Review – The Ghost of Miss Annabel Spoon

Review by Peta Egan from Ormiston College.

A picture book is truly an art form and Aaron Blabey’s new offering, The Ghost of Miss Annabel Spoon, certainly fits the bill. From the very first page, the reader is captured by the images and interesting colour palette.  Dark and brooding in some respects, the images grab the eye, with an air of the mysterious. Eyes, expressions, faces and mouths jump out from the pastel drawings and leave the reader captivated and captured by the characters inside.
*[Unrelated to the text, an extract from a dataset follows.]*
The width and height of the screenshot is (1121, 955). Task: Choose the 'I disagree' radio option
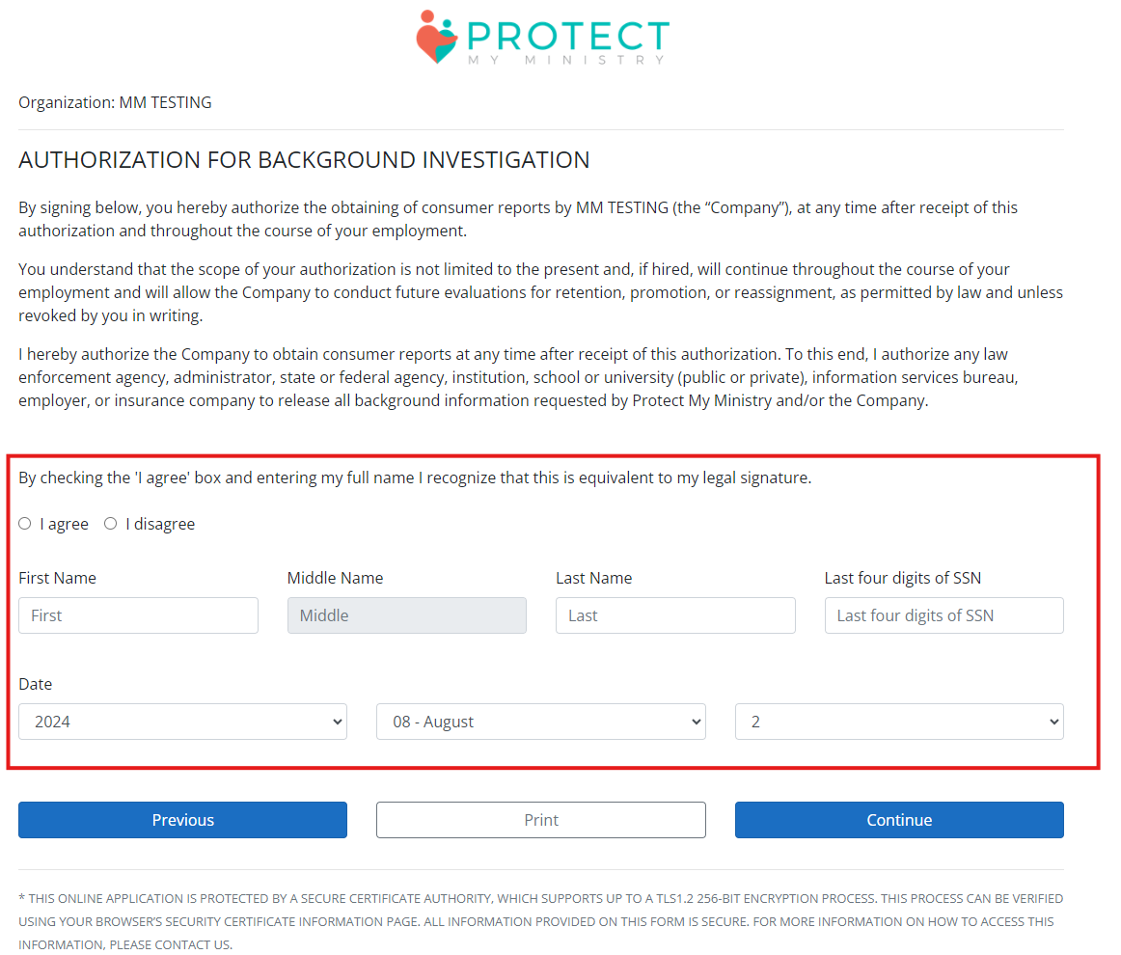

The story itself is interesting too. Great children’s picture books are sometimes cheeky or even a little bit naughty; offering young readers something to giggle at or an opportunity to challenge roles. Blabey’s storybook is just that: a little naughty, a little cheeky but also heart-warming and gentle.

The Ghost of Miss Annabel Spoon is causing big problems for the townsfolk of Twee. She is a miserable – if not desperate – ghost and she haunts the town relentlessly, freaking out not only the baker but the school teacher and the Mayor! The members of the town are beside themselves with panic, believing that they are all doomed by the presence of this ghastly ghost. That is, until young Herbert Kettle steps forward, of course! Young Mr Kettle offers a simple solution to Twee’s terror and, without giving anything away, soon the town finds comfort and peace in the midst of its fears.

Themes for readers include irrational fear, mob-panic and gossip, simple friendship and acceptance.  Very young readers would need an adult reader to help them through the language and subtleties of the storyline as the book is targeted at probably a Year 2/3 school-age group, but it is well-worth the effort. The language is rigorous and rich and the rhyme scheme works beautifully with this story.

Well-done Aaron Blabey; The Ghost of Miss Annabel Spoon is a winner.